Why cheap gasoline is a setback for going green

The Globe and Mail

Barack Obama can expect a hero’s welcome when he visits the Detroit auto show for the first time as U.S. President this week. The Detroit Three auto makers owe their current glory to Mr. Obama’s 2009 bailouts of General Motors and Chrysler and the domestic oil boom that occurred on his watch. Almost 650,000 U.S. auto jobs have been added since he took office. New-car sales set records on both sides of the Canada-U.S. border in 2015, after hitting near three-decade lows in 2009.

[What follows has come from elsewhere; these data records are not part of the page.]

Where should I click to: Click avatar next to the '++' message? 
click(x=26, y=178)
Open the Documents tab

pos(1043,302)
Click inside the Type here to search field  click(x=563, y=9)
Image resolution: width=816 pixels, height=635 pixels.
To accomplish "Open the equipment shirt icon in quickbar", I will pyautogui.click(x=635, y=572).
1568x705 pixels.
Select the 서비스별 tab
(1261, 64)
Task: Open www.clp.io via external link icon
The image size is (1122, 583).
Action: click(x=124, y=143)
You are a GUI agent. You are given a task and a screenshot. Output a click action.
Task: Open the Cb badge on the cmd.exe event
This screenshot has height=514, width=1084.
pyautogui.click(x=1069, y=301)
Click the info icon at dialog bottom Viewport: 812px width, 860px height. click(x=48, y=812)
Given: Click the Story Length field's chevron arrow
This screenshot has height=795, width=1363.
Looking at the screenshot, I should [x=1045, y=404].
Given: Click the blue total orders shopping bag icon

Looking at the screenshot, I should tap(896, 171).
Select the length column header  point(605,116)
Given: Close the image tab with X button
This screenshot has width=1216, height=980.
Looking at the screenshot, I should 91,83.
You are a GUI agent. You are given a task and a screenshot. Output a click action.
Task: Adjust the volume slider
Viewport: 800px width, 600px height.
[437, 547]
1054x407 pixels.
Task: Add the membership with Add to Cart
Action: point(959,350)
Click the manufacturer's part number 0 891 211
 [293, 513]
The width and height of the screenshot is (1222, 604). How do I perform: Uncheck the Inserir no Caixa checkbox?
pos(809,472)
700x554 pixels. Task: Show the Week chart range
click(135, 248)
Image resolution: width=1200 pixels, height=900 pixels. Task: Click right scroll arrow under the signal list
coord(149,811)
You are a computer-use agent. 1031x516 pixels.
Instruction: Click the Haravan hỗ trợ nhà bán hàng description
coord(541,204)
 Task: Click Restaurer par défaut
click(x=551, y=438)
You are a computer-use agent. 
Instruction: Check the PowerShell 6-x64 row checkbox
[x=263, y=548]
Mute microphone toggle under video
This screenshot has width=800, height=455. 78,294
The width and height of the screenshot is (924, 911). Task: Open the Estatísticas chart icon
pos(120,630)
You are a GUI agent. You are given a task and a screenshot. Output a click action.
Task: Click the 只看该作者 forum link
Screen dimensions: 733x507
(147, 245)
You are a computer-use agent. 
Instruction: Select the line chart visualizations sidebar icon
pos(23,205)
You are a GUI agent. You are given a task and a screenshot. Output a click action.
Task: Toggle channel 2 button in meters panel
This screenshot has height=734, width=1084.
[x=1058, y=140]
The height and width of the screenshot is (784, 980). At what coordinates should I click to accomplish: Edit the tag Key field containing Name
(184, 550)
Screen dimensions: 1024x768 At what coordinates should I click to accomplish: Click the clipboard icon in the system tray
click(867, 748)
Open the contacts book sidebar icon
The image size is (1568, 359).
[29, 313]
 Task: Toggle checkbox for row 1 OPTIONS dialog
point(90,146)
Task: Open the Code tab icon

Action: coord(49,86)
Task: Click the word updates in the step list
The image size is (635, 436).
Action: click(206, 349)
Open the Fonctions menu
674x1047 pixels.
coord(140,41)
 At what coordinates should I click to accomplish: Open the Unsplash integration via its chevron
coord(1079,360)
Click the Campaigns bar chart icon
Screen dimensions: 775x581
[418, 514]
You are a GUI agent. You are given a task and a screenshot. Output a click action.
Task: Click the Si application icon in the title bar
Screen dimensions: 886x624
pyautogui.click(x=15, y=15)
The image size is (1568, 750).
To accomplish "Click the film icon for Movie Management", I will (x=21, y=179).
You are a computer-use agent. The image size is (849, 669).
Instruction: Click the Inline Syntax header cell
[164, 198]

There is just one very big thing wrong with this picture. Mr. Obama’s grand plan for sparking a transportation revolution with hefty subsidies for electric cars and increasingly stringent fuel-economy standards has been entirely overwhelmed by surging U.S. oil production (and the resulting low gas prices) and consumers’ love of SUVs and pickups, which generate the highest profit margins for auto makers, but which consume the most gas and produce the highest carbon emissions.

The average fuel efficiency of new vehicles sold in the United States fell throughout 2015 to hit 24.9 miles per gallon (9.45 litres per 100 kilometres) in December. Auto makers were supposed to market 2016 fleets with an average fuel economy of 35.5 mpg (6.6L/100km) under a 2011 agreement with the Obama administration that the Canadian government also signed on to. They won’t even come close. The average mileage of cars sold this year is expected to fall again.

The transportation sector accounts for more than a quarter of U.S. greenhouse-gas emissions and a similar, if somewhat smaller, proportion in Canada. This requires the auto industry to be a key partner of governments in reaching emissions-reductions targets. Both Canada and the United States have been banking on higher sales of compact cars and electric vehicles to attain their targets.

Instead, the subcompact-car market is comatose and EV sales are on life support. Both categories of vehicles experienced declining sales in 2015. Despite offering more EV models every year, the auto makers are deeply conflicted when it comes to promoting these vehicles. They lose money on most EVs. And because no large auto maker produces its own batteries, the costliest component in an EV, they prefer selling cars with the gas-powered engines they do design and manufacture. It’s a question of control.

EVs were a tough sell when gas was at $4 (U.S.) a gallon ($1.05 a litre) in the United States. With gas below $2 a gallon, they’re an afterthought. Regulations in California, where auto makers must sell an increasing proportion of EVs or buy credits to offset the sale of gas-guzzlers, have provided some support. But the EV market remains a niche sector that mostly caters to well-heeled Tesla fanatics.
Fewer than 120,000 of the 17.4 million new cars sold in the United States in 2015 were all-electric models. Fewer than 6,000 EVs were sold in Canada in the first 11 months of 2015, accounting for 0.33 per cent of all new-car sales. Adding in sales of hybrids bumps the figures up somewhat, but not enough to signify real change.

Expect auto makers to push for a relaxation of fuel-economy standards that are supposed to reach 54.5 mpg (4.3L/100km) by 2025, wreaking havoc with North American greenhouse-gas targets. Without exponentially higher gas taxes and massively larger tax rebates for electric cars, neither of which are likely any time soon, there is little prospect of consumer uptake of EVs.

Even in China, which has the most lucrative electric-vehicle incentives on the planet, EVs accounted for fewer than 200,000 (according to the most liberal estimates) of the record 21.1 million passenger cars sold last year. EV enthusiasts call China a great success. If that’s what success looks like, the planet is truly in trouble.

In November, the Paris-based International Energy Agency predicted that oil prices of around $50 (U.S.) per barrel through to 2020 would dramatically stall development of low-emissions vehicles, leading the world to forgo “around $800-billion-worth of efficiency improvements in cars, trucks, aircraft and other end-use equipment, holding back the much-needed energy transition.”

When even the greenest president ever touts low gas prices as great news – “Gas under two bucks ain’t bad either,” Mr. Obama said in touting his achievements in last week’s State of the Union address – you can hardly blame U.S. consumers for going on a joy ride. Their love affair with the internal-combustion engine is stronger than ever. That’s what saving the auto industry gets you.